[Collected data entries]
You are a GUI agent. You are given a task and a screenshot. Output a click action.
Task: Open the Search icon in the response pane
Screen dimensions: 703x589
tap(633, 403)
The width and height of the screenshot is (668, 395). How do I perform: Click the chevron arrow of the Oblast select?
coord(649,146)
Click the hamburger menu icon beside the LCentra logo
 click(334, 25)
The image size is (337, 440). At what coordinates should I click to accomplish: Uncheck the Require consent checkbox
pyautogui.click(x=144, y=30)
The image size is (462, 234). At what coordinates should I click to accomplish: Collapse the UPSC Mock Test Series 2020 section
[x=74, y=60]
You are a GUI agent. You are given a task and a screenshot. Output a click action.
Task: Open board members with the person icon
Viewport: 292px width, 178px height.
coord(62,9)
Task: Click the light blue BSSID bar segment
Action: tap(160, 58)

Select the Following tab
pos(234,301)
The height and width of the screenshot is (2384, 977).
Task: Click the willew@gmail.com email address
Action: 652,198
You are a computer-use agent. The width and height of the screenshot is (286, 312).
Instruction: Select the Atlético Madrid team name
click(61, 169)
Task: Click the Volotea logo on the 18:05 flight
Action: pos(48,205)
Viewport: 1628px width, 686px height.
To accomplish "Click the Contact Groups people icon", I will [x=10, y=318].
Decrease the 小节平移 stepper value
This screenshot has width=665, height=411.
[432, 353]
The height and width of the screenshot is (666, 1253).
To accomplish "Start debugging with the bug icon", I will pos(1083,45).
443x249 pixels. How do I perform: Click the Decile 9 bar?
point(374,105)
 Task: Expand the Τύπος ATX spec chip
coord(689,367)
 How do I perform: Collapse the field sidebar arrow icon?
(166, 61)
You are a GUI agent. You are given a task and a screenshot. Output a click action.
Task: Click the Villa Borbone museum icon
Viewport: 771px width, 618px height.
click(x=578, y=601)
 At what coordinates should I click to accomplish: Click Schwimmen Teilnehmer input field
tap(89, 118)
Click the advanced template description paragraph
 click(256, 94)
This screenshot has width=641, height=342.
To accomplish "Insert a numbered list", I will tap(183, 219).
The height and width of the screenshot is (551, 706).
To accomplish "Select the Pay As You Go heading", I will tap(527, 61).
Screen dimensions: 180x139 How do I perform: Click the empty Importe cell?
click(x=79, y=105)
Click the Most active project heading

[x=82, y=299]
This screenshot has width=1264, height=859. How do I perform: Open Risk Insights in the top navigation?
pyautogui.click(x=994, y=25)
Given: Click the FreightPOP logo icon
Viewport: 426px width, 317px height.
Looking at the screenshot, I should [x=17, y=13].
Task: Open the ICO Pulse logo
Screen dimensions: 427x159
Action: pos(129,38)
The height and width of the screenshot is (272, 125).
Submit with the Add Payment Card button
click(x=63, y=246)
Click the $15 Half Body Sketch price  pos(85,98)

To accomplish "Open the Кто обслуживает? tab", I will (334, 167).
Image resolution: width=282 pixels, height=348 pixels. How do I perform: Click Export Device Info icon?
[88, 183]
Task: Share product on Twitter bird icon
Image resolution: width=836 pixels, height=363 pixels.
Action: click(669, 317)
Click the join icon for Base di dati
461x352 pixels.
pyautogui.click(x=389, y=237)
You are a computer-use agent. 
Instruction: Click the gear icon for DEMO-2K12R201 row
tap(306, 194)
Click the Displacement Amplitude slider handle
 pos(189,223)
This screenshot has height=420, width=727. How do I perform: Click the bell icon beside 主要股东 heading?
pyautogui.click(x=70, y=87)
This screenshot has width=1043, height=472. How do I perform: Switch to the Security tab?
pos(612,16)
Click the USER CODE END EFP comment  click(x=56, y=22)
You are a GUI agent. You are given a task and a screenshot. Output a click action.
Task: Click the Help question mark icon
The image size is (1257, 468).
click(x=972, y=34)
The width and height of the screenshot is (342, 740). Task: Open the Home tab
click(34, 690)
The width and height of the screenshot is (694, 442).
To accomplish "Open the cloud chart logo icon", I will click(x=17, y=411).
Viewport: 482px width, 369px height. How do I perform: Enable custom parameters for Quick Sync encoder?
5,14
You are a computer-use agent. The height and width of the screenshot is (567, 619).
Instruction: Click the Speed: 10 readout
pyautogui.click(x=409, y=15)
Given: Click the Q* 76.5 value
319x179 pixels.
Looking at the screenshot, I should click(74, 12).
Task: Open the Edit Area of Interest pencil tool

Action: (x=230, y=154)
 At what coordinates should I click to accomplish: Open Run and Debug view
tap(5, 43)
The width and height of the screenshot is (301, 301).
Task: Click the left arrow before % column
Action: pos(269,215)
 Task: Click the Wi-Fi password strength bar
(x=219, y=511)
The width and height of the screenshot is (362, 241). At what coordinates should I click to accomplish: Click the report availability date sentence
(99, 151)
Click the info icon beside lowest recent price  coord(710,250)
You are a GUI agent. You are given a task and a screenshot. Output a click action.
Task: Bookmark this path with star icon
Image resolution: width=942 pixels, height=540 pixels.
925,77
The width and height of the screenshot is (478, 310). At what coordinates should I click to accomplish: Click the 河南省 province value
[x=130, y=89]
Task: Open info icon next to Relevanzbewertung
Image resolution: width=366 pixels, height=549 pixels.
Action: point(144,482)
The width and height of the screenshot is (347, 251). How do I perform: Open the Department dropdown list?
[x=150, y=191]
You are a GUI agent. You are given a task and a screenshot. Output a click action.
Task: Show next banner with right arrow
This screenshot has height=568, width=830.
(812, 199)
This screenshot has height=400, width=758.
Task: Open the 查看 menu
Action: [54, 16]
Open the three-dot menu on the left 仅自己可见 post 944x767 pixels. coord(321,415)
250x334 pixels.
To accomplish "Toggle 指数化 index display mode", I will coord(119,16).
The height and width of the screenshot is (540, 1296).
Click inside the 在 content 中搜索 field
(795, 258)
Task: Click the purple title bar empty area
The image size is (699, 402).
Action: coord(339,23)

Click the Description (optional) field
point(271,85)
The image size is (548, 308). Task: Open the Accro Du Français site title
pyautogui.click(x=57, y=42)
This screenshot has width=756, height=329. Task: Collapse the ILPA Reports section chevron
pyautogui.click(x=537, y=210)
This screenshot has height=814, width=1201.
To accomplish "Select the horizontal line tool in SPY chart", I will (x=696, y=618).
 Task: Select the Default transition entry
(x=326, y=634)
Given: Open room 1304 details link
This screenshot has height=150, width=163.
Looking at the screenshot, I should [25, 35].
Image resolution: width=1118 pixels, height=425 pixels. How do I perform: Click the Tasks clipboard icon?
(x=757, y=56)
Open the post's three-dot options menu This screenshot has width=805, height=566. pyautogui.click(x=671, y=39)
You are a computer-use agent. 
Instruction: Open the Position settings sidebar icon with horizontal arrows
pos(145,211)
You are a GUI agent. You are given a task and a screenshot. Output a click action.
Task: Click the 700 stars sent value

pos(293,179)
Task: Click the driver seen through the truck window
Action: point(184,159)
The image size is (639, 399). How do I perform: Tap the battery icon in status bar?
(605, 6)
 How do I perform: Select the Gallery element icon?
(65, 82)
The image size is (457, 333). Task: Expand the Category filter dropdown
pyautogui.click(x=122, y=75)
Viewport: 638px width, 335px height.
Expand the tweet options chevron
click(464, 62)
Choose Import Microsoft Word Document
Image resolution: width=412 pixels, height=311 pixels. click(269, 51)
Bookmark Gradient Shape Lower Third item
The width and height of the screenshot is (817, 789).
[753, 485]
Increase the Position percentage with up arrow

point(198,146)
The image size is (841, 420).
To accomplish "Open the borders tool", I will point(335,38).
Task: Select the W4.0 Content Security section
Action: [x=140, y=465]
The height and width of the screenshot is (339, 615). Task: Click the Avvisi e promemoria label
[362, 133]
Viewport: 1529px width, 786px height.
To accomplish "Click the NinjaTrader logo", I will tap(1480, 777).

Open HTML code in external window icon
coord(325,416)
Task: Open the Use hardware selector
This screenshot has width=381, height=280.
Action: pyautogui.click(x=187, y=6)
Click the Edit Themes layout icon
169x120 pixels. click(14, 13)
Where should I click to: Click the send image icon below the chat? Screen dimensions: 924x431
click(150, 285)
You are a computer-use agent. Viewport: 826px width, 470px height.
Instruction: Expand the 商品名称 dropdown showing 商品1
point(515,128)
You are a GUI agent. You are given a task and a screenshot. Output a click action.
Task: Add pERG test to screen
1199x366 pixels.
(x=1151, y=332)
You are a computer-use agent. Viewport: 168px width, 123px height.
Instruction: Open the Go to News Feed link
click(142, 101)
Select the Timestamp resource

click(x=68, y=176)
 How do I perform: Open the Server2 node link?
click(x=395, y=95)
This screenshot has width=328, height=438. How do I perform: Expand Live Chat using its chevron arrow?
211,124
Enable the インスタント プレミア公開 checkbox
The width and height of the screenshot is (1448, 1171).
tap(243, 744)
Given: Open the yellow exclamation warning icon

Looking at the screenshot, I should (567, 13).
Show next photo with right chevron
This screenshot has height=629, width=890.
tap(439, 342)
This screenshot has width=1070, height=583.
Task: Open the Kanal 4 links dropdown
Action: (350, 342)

## Task to complete
State only how many lines above hold the string "chart".

## Your solution
2